Recently solved, Couper says, and isolated.

How many did you start with? I ask.

Twelve, Couper says.

Who is this? Denis says about Khaki.

Kathleen Reed, Couper answers. She left South Lake around the same time Holly disappeared, Couper says. Not exactly a runaway, but close.

Related? Denis says. He holds the picture up, peering into her face.

We're cousins, I say.

I look at Couper, who doesn't return my look, even though I'm boring into his head with my stare. I refuse to believe any of it. I don't believe Denis can possibly discern anything from just her picture.

They didn't find all of Florida, Couper says.

Are there pictures? Denis says.

You don't want to see the pictures. Her legs were gone, Couper says. The body, in the ocean for days. But there was no sign of trauma to the neck or the skull the way the others showed.

Haylee is still living, Denis says, pointing.
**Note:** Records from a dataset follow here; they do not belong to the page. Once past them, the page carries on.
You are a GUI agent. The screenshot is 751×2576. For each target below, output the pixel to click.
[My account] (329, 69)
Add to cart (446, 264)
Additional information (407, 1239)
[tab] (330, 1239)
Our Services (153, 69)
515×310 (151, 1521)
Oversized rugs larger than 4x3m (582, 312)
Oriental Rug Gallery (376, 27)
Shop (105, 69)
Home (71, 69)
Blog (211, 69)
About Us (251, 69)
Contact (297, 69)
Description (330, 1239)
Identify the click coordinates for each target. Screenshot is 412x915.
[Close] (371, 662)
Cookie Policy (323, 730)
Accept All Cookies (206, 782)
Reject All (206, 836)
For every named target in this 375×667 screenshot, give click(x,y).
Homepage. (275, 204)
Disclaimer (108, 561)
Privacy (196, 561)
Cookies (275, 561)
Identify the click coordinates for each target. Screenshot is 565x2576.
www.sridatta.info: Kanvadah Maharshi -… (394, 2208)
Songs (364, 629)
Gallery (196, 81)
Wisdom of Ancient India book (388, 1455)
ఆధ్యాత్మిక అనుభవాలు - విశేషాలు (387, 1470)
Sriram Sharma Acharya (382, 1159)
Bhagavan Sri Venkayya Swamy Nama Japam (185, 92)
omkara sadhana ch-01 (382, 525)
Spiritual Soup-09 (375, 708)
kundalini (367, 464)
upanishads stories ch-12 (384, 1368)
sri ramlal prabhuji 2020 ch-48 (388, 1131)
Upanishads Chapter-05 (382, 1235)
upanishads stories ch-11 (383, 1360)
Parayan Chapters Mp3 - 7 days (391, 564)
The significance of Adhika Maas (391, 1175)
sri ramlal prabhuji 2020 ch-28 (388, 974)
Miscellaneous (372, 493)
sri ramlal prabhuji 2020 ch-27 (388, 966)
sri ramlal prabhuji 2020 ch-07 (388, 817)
He doesn't ask. He declares.

She's only fifteen, Couper says. Her sister made the call.

How do you know any of this is related? I say. Maybe she's just a runaway. Maybe she doesn't want to be found.

She is a runaway, Couper says. There's no evidence that she was taken. She ran from her sister's house.
Florida, he says, moving the paper, was also a runaway, according to her mother.

You think there's a man preying on runaway girls, I say.

Couper shrugs. It's not unlikely.

Holly Jasper wasn't a runaway, I say.

Nobody knows that.

She was nine years old, I say. And Jessa was twenty-six.

Are you saying grown women never run away? Couper says. He moves another picture. Caitlin was twenty-five, he says. Also with a baby.

Denis appears to labor with his breathing, out of breath like he's just come up the stairs, but he's sitting. I'm sorry to interrupt, Denis says. He holds his hands up, his eyes closed. He looks like he's giving a blessing.